TASK GOAL: Copy out the data below line for line, with no changes.

DATASET RECORDS:
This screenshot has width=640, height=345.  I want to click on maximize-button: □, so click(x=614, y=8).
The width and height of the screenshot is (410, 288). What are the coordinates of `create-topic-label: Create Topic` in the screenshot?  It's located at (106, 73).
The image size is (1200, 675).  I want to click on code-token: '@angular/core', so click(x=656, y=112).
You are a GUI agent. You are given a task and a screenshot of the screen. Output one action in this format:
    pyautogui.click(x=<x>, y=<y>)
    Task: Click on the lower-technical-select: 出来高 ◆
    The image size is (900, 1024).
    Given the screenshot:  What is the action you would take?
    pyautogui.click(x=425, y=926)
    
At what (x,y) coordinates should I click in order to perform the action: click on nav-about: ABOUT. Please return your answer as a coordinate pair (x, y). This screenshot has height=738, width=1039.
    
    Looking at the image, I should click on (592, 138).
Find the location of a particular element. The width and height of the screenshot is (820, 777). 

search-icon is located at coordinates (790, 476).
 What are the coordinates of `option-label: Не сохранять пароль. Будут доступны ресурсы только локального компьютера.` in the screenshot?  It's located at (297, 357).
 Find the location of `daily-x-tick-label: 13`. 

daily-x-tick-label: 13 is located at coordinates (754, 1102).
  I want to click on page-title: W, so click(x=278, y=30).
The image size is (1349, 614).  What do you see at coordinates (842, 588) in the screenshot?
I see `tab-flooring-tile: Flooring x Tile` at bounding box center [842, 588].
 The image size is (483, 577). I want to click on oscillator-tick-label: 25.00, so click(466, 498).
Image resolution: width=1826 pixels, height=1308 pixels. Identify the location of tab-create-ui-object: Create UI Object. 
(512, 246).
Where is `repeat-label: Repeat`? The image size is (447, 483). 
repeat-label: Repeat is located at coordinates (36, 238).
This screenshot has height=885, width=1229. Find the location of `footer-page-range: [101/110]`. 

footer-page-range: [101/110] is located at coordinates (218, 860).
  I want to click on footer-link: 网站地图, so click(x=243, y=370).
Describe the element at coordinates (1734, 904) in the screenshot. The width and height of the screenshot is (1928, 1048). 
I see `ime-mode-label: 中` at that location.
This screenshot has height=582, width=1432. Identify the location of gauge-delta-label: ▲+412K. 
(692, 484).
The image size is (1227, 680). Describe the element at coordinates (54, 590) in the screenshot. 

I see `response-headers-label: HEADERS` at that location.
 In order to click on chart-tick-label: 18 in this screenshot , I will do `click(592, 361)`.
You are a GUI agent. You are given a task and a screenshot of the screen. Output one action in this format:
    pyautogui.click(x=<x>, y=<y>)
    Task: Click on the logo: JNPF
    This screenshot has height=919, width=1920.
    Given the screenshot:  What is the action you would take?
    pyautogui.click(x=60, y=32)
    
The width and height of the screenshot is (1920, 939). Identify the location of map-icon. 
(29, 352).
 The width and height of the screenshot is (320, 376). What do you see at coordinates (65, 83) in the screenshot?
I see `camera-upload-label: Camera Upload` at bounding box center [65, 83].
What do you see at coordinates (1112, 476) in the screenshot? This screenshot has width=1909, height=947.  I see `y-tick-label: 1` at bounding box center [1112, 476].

OUTPUT OF THE TASK:
This screenshot has width=640, height=345.  I want to click on maximize-button: □, so click(x=614, y=8).
The width and height of the screenshot is (410, 288). What are the coordinates of `create-topic-label: Create Topic` in the screenshot?  It's located at (106, 73).
The image size is (1200, 675).  I want to click on code-token: '@angular/core', so click(x=656, y=112).
You are a GUI agent. You are given a task and a screenshot of the screen. Output one action in this format:
    pyautogui.click(x=<x>, y=<y>)
    Task: Click on the lower-technical-select: 出来高 ◆
    The image size is (900, 1024).
    Given the screenshot:  What is the action you would take?
    pyautogui.click(x=425, y=926)
    
At what (x,y) coordinates should I click in order to perform the action: click on nav-about: ABOUT. Please return your answer as a coordinate pair (x, y). This screenshot has height=738, width=1039.
    
    Looking at the image, I should click on (592, 138).
Find the location of a particular element. The width and height of the screenshot is (820, 777). 

search-icon is located at coordinates (790, 476).
 What are the coordinates of `option-label: Не сохранять пароль. Будут доступны ресурсы только локального компьютера.` in the screenshot?  It's located at (297, 357).
 Find the location of `daily-x-tick-label: 13`. 

daily-x-tick-label: 13 is located at coordinates (754, 1102).
  I want to click on page-title: W, so click(x=278, y=30).
The image size is (1349, 614).  What do you see at coordinates (842, 588) in the screenshot?
I see `tab-flooring-tile: Flooring x Tile` at bounding box center [842, 588].
 The image size is (483, 577). I want to click on oscillator-tick-label: 25.00, so click(466, 498).
Image resolution: width=1826 pixels, height=1308 pixels. Identify the location of tab-create-ui-object: Create UI Object. 
(512, 246).
Where is `repeat-label: Repeat`? The image size is (447, 483). 
repeat-label: Repeat is located at coordinates (36, 238).
This screenshot has height=885, width=1229. Find the location of `footer-page-range: [101/110]`. 

footer-page-range: [101/110] is located at coordinates (218, 860).
  I want to click on footer-link: 网站地图, so click(x=243, y=370).
Describe the element at coordinates (1734, 904) in the screenshot. The width and height of the screenshot is (1928, 1048). 
I see `ime-mode-label: 中` at that location.
This screenshot has height=582, width=1432. Identify the location of gauge-delta-label: ▲+412K. 
(692, 484).
The image size is (1227, 680). Describe the element at coordinates (54, 590) in the screenshot. 

I see `response-headers-label: HEADERS` at that location.
 In order to click on chart-tick-label: 18 in this screenshot , I will do `click(592, 361)`.
You are a GUI agent. You are given a task and a screenshot of the screen. Output one action in this format:
    pyautogui.click(x=<x>, y=<y>)
    Task: Click on the logo: JNPF
    This screenshot has height=919, width=1920.
    Given the screenshot:  What is the action you would take?
    pyautogui.click(x=60, y=32)
    
The width and height of the screenshot is (1920, 939). Identify the location of map-icon. 
(29, 352).
 The width and height of the screenshot is (320, 376). What do you see at coordinates (65, 83) in the screenshot?
I see `camera-upload-label: Camera Upload` at bounding box center [65, 83].
What do you see at coordinates (1112, 476) in the screenshot? This screenshot has width=1909, height=947.  I see `y-tick-label: 1` at bounding box center [1112, 476].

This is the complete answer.